Salmon Output File "Name" column gene id format

I am using Salmon to TPM normalize some counts data and was able to get a .tabular output file. When reading the file, I saw that the first column is labeled Name and has a list of genes that start with 5HIN. The first gene is “5HIN8:01339:11853.” I am a little confused on the formatting and is there a table with the conversion of this naming format to gene id? Thanks!

The gene values are coming from the reference annotation you are using.

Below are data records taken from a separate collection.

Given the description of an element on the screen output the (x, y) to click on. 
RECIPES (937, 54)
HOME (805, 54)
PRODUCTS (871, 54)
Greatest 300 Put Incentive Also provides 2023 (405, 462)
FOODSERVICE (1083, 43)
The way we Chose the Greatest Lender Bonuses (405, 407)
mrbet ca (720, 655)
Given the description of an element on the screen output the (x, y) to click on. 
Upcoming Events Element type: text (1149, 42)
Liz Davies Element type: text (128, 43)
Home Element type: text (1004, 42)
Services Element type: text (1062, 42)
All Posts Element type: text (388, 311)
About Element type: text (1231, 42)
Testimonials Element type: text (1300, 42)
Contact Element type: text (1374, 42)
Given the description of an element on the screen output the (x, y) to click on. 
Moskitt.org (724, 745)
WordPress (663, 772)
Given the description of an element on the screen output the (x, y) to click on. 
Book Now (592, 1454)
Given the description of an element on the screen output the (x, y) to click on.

What happens if you run with default settings plus provide a GTF? The gene abundance output should then only have whatever the original values for the “gene_id” attribute in the GTF were.



Thank you for your response. I am using the ion torrent server which only gives FASTQ files and used Salmon to TPM normalize. The ion torrent server does not provide a GTF file. Here is what the result looked like:

Ah, Ok, thanks for clarifying.

That implementation is totally different. This forum is for troubleshooting usage issues in Galaxy.

All I have is guesses about the encoding. Gene, then coordinates for some flavour of sub-footprint all combined into a single ID. You already know the gene ID. The rest you’ll need help with to interpret. Which is exactly what you were asking about originally but I hadn’t “gotten” it yet. :slight_smile:

Try contacting the people who run the service you are working on instead. Or, do a search for user docs or possibly Q&A at a general bioinformatics help forum. Or, the service itself probably has documentation somewhere or possibly a vignette with examples.